Starbiter: disemboweled and smashed at high speed into the Shaddill ship. Grandma Yulai: her brain burned to smoke by some mysterious device. My sister: shot with invisible sound, churned up and blasted until her insides shattered, then buried to rot in the dirt.
What did that bode for anyone else?
Festina could die. Truly die. At any time. Perhaps as a noble sacrifice, perhaps as the foolish result of blind bad luck. The same for Uclod and Lajoolie. The same for me as well—the Pollisand had promised I was not immune to death, and had warned that a time of danger was imminent.
I could die. Anyone could die. The doctor, the cloud man, baby Starbiter, they were no more permanent than leaves on an autumn tree; one day their winter would come and then they would be trampled in the dirt.
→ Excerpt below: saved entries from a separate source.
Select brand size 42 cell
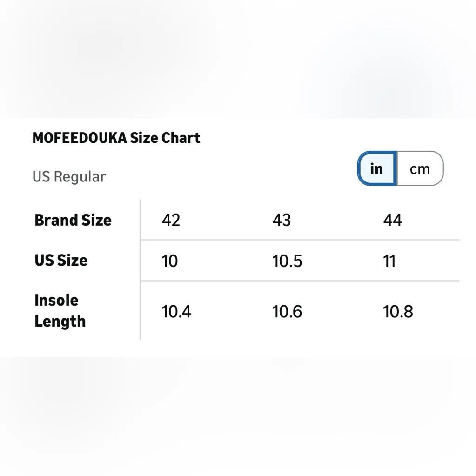Viewport: 476px width, 476px height. click(171, 220)
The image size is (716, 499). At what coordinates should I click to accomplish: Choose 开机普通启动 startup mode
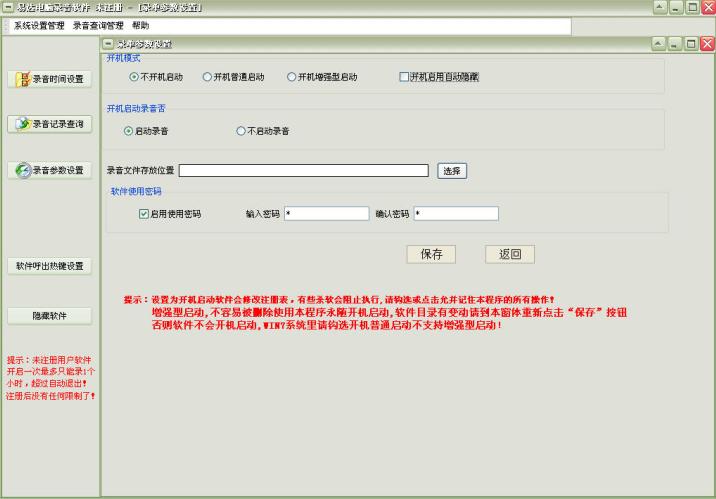coord(207,77)
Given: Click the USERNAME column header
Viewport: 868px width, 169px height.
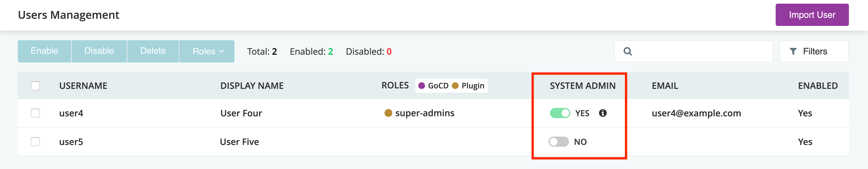Looking at the screenshot, I should click(83, 86).
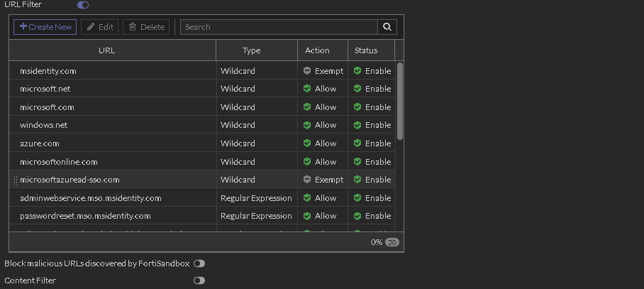Click the URL table vertical scrollbar
Screen dimensions: 644x289
click(x=400, y=99)
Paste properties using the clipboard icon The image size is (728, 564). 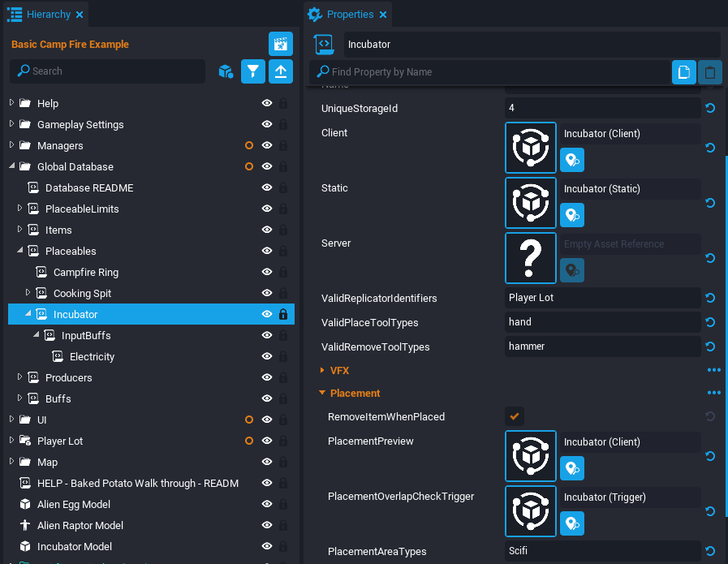pos(709,72)
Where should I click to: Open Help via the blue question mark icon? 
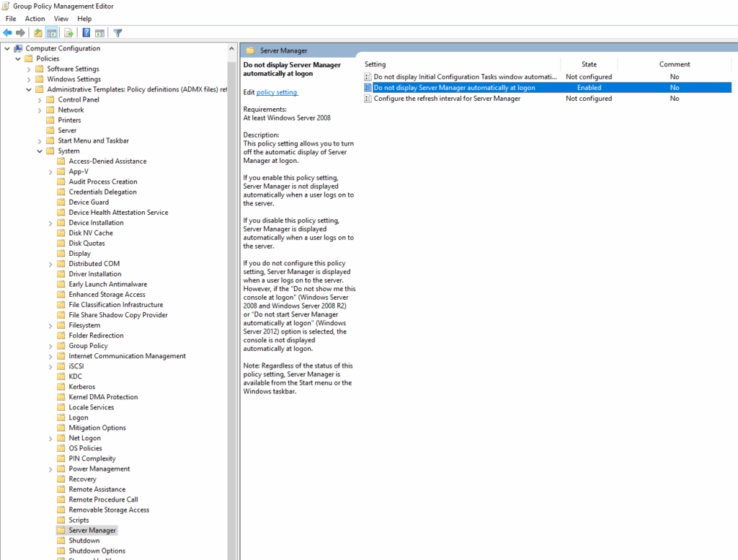86,32
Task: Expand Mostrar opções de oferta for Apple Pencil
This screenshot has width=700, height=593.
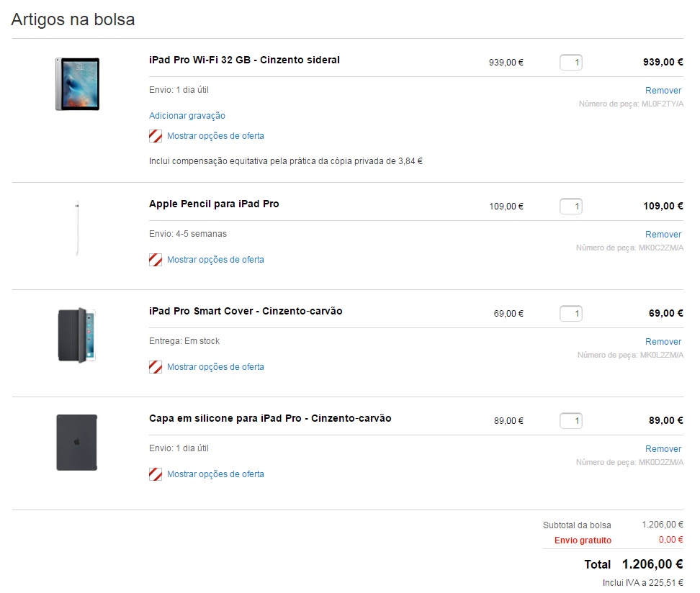Action: (215, 260)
How could these people stand it? Did they not know? Did they not realize? Why did they not scream and scream at the thought their lives would end?
But I did not scream either. The utter truth of death had taken my breath away.
Don’t Die Stupid
&nbs
p; “Are you all right?”
Festina stood by my shoulder, her face filled with concern.
“I am not all right,” I whispered. “I am not all right at all.”
“What’s wrong?”
I steeled myself, then told her the truth. “Things die.”
“Yes.”
“People die.”
“Yes.”
“You and I, Festina—we could die.”
“We will die, Oar. Sooner or later. Maybe in the next second, maybe years from now; but we will die.”
I looked at her. Was this not a good time for my friend to offer an embrace, a comfort, a reassurance? Lajoolie had enfolded Uclod in her arms, but Festina was only watching me—as if she did not want to make the moment go away. As if she wished the thought of death to impress itself on my brain, deeply, deeply, deeply.
I fought back tears. “How can you stand it?” I asked. “Why do you not scream and scream?”
“Because screaming doesn’t do any good. Nothing does any good in the long run. Death will come.” Festina locked my gaze with her blazing green eyes. “But we have choices, Oar. There are some deaths we don’t need to accept. If a blood clot hits my brain right here, right now, there’s nothing I can do about it, so no regrets. But if I die from something I could have prevented if I’d just thought ahead…”
She shook her head fiercely. “We Explorers have a saying, Oar—don’t die stupid. It’s got a double meaning: don’t die because of your own stupidity, and don’t die in a state of stupidity. Learn things; learn everything you can. Keep your eyes open. Prepare, prepare, prepare. You’ll still die eventually, but by God, in the final second you can tell yourself you didn’t just throw the fight.”